Yangtze Navigation (Asia) Co Limited & Anor v TPT Shipping Limited & Ors (The “Xing Zhi Hai”)
DMC/SandT/24/13
England
Yangtze Navigation (Asia) Co Limited & Anor v TPT Shipping Limited & Ors (The “Xing Zhi Hai”)
English Commercial Court: Christopher Hancock KC (sitting as a Judge of the High Court): [2024] EWHC 2371 (Comm): 18 September 2024
Judgment Available on BAILII @ https://www.bailii.org/ew/cases/EWHC/Comm/2024/2371.html
Timothy Young KC and Michael Hain (instructed by Holman Fenwick Willan LLP) for Yangtze Navigation and another (Owners)
Simon Rainey KC and Christopher Jay (instructed by Campbell Johnston Clark Ltd) for TPT Forests (Exporters’ Agent)
David Bailey KC and James Goudkamp (insutructed by Herbert Smith Freehills LLP) for Tiaki Plantations and others (Exporters)

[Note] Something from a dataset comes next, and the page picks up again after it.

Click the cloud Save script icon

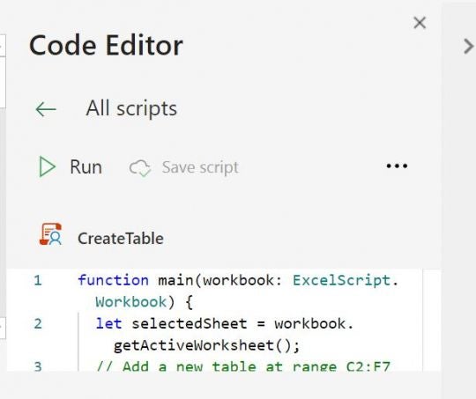[x=140, y=168]
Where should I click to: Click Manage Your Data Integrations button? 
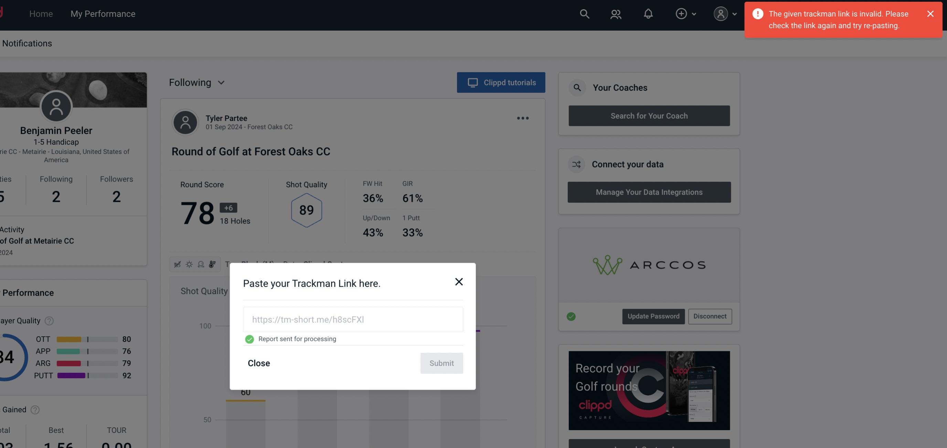coord(649,192)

CARRIAGE OF GOODS BY SEA: DELIVERY OF CARGO WITHOUT PRODUCTION OF BILLS OF LADING, IN RETURN FOR LETTERS OF INDEMNITY (“LOIs”) SIGNED BY CHARTERERS: CLAIMS FOR MISDELIVERY OF CARGO MADE AGAINST OWNERS: OWNERS SEEK INDEMNITY FROM CHARERERS: CHARTERERS BECOME INSOLVENT: WHETHER EXPORTERS’ AGENT AND/OR EXPORTERS UNDER LOIs UNDISCLOSED PRINCIPALS OF CHARTERERS: APPLICATION TO SET ASIDE THE CLAIM FORMS SERVED BY OWNERS UPON EXPORTERS’ AGENT AND EXPORTERS
Summary
The dispute arose where Owners had delivered three cargoes of logs without the production of the original bills of lading, in exchange for Letters of Indemnity (“LOIs”) signed by Charterers. On claims for the misdelivery of the cargoes being pursued against Owners, Charterers became insolvent. This led Owners to seek to pursue their claims for indemnity under the LOIs against the Exporters’ Agent and the Exporters, as allegedly undisclosed principals of Charterers.
In finding for the Exporters’ Agent and the Exporters, the High Court held that, on the evidence, there was not a good arguable case that the Exporters’ Agent and/or the Exporters were undisclosed principals to the LOIs. The High Court therefore dismissed Owners’ claims and set aside the service of the claim forms.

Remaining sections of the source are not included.